What Is The Federal Open Market Committee?

Greg Geiger |

Unless you have a career in finance, government, or journalism, you may have never heard of the Federal Open Market Committee (FOMC). Put simply, FOMC is the branch of the brand of the Federal Reserve Board that determines the direction of monetary policy, specifically by directing open market operations. Each year, the committee has eight regularly scheduled private meetings. During these meetings, members review economic and financial conditions, determine the appropriate stance of monetary policy, and assesses the risks to its goals, such as price stability and sustainable economic growth. A vote to change policy would mean either selling or buying U.S. government securities on the open market to promote the growth of the national economy. 

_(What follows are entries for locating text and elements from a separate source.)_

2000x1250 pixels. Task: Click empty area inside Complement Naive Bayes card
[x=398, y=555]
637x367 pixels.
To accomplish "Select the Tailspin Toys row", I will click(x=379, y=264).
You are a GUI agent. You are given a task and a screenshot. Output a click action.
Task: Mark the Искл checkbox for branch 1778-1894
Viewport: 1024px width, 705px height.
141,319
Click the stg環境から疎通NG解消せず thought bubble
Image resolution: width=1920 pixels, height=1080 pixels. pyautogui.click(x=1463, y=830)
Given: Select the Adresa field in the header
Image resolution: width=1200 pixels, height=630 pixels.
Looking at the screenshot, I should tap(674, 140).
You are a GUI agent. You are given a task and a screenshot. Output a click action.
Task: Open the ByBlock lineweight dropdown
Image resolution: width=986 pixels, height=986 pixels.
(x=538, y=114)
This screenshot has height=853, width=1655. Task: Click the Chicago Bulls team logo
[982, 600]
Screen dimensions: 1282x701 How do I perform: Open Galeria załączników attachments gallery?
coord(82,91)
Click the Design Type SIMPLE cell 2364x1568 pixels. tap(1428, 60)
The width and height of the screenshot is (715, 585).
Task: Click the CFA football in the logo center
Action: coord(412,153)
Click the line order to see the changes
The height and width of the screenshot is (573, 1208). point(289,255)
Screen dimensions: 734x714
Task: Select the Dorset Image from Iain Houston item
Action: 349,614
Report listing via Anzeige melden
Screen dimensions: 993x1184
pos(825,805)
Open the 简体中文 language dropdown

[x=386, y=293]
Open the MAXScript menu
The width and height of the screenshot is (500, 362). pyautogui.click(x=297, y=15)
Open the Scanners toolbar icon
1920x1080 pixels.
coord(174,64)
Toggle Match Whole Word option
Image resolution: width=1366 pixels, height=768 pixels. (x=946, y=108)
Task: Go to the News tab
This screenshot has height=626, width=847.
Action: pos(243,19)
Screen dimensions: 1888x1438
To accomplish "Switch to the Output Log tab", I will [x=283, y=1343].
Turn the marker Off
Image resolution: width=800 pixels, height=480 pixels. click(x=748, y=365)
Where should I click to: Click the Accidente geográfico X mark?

The FOMC consists of twelve members in total: seven members of the Board of Governors of the Federal Reserve System; the president of the Federal Reserve Bank of New York; and four of the remaining eleven Reserve Bank presidents who serve one-year terms on a rotating basis.

Using their vast combined knowledge, this committee aims to achieve an ideal economic growth rate of between 2 and 3 percent, fighting off inflation and unemployment rates. The natural rate of unemployment is between 4.7 and 5.8 percent, and the target inflation rate is 2 percent meaning the Federal Reserve wants prices to increase 2 percent each year. 

What is the difference between the Federal Reserve and the Federal Open Market Committee (FOMC)?

The Federal Reserve possesses the tools to increase or decrease the money supply to open market operations, such as adjusting the discount rate and setting bank reserve requirements. The FOMC is in charge of–specifically– open market operations which entails buying and selling government securities. 

Why should you know about the Federal Open Market Committee (FOMC)?

You should know about the FOMC because it impacts you. As mentioned above, the FOMC controls the fed funds rate. Banks use his rate to guide all other interest rates as a matter of balance. In turn, these rates control the availability of money to invest. This affects the cost of a mortgage, the value of portfolios, the potential for a raise, and even the selling price of a home.